**TEXT PROVIDED**:
===

The thesis of this study is that King Hezekiah of Judah wrote the book of Ecclesiastes toward the end of his life, in the early seventh century BCE. In the history of Ecclesiastes interpretation, two views have prevailed regarding authorship of the book. From the early centuries CE through the Reformation, Solomon was considered the author, and this view was virtually unquestioned. Since the seventeenth century the consensus view is that the author is an unknown Jewish sage of the Ptolemaic era, i.e., the third century BCE. This conclusion is based largely on alleged late linguistic features in the book. However, both of these views contain difficulties when compared to the text of Ecclesiastes. Often forgotten in the study of Ecclesiastes authorship is a text from Baba Bathra 15a in the Babylonian Talmud, which states that Hezekiah and his men wrote Ecclesiastes. Linguistic studies over the past three decades by Daniel Fredericks, Ian Young, and others have persuasively argued for preexilic authorship of the book. The conclusions of these scholars have opened the door to examine alternate preexilic candidates for the authorship of the book. This study tests the statement made in Baba Bathra 15a that Hezekiah wrote the book; the conclusion is that Hezekiah stands as a better candidate than Solomon, a third century BCE Jewish sage, or any other ancient figure as the probable author of Ecclesiastes.

===

**GIVEN DATA**:
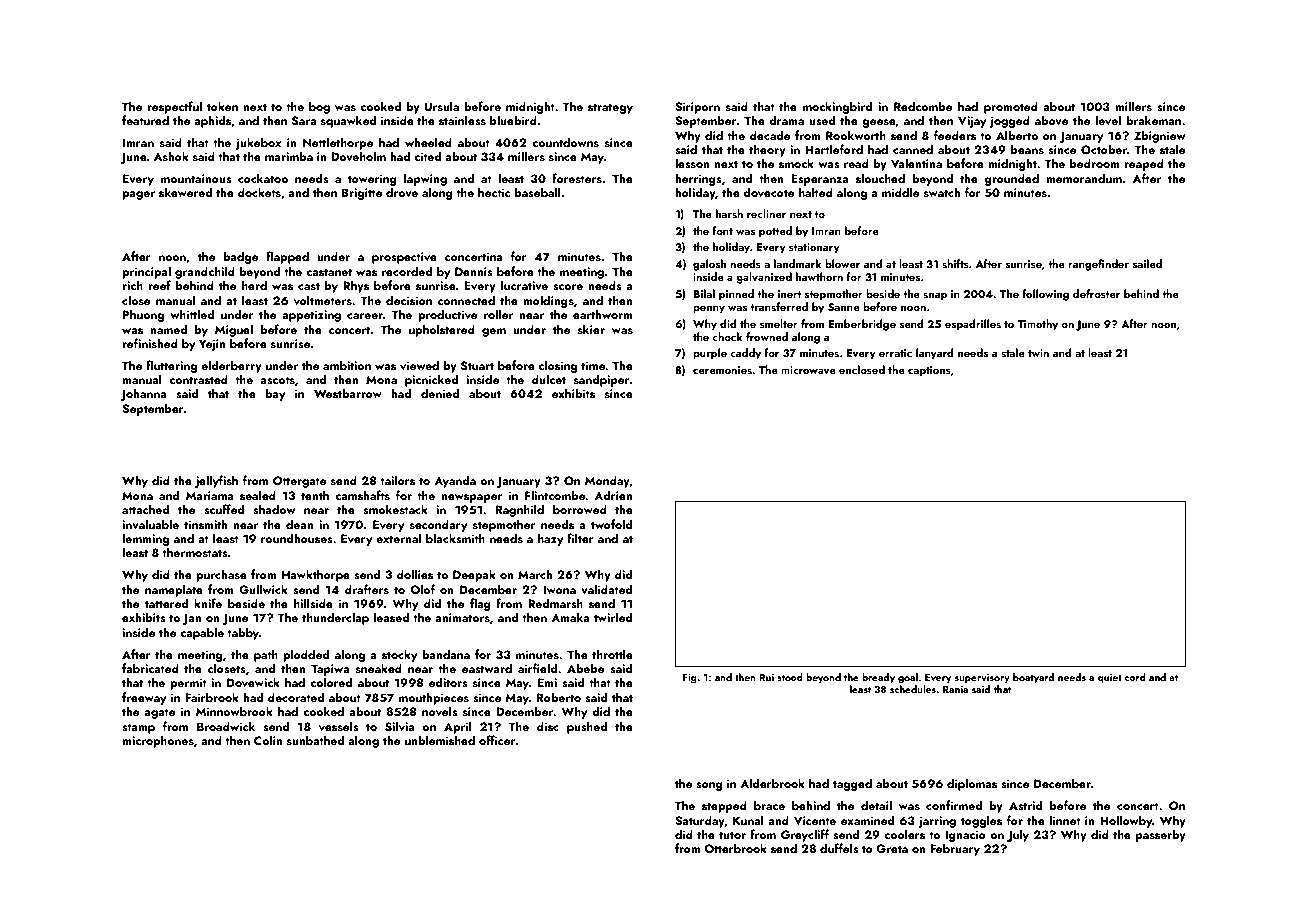 The height and width of the screenshot is (924, 1308). I want to click on tailors, so click(397, 480).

===

**WHAT TO DO**: Pick up the abstract on Hezekiah's authorship of Ecclesiastes after its last sentence and carry it forward.

**TASK RESULT**:
The central section of this dissertation (Chapter Three) consists of an extended analysis of the book of Ecclesiastes and the Hezekiah narratives of 2 Kings 18-20, Isaiah 36-39, and 2 Chronicles 29-32. This comparison reveals many literary and lexical links that suggest Hezekiah as the author of Ecclesiastes.
In terms of linguistic analysis of Ecclesiastes, this study seeks to build on recent studies (e.g., Fredericks, Young) that argue persuasively for a preexilic date of authorship. Chapter Four will discuss the substance of these scholars' studies. Based on their conclusions, it will be argued that the linguistic profile of Ecclesiastes is consistent with Hezekiah's life and milieu.
Chapter Five consists of an examination of the statement in Baba Bathra 15a concerning Hezekian authorship of Ecclesiastes. A study of the context of this statement, especially the rabbi's use of [Special characters omitted], as well as a comparison to other talmudic statements regarding the authorship of Ecclesiastes, reveals that Baba Bathra 15a allows for an understanding that Hezekiah composed the book.
Chapter One contains an introduction to the topic, to include the research question, significance, research methodology, and an outline of the study.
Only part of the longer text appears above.